◆ **WHAT TO WORK ON**:
Once you reach the line containing "You are a GUI", return it and every line after it exactly, through the end of the records below, with no pictures.

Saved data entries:
□ □ □
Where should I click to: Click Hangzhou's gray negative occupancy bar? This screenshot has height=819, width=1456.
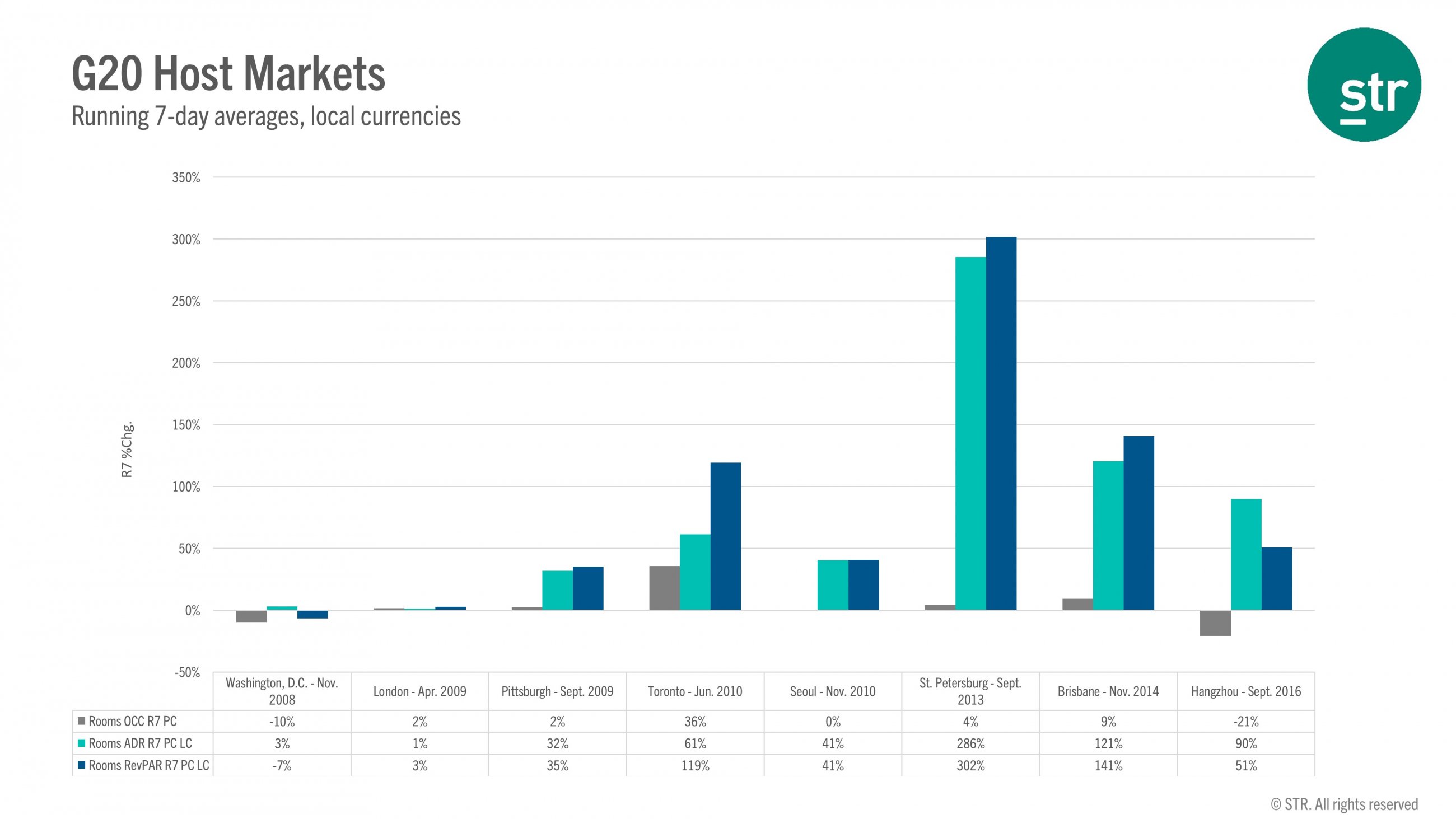pyautogui.click(x=1215, y=623)
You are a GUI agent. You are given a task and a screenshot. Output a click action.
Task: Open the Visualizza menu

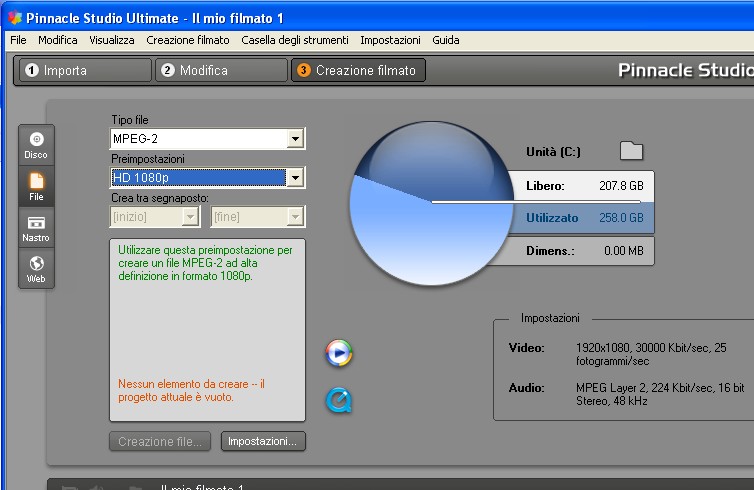point(111,40)
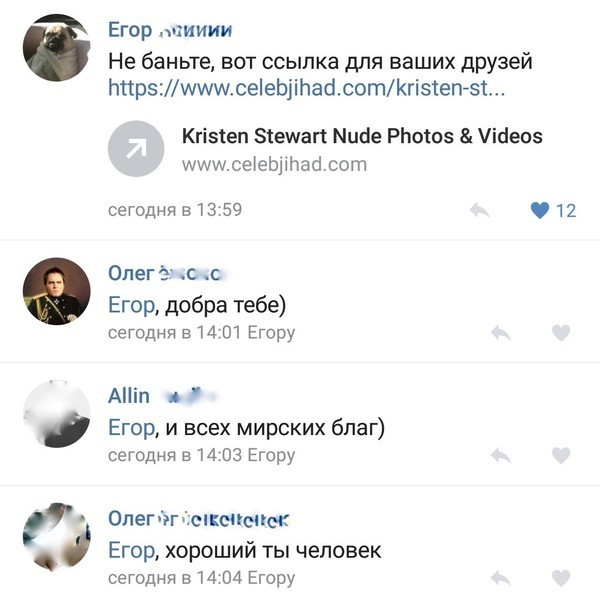
Task: Like the "хороший ты человек" comment
Action: (561, 579)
□ □ □
◆ **ANSWER SPACE**:
You are a GUI agent. You are given a task and a screenshot. Output a click action.
Task: Open the Visualizza menu

point(111,40)
Task: Like the "хороший ты человек" comment
Action: (561, 579)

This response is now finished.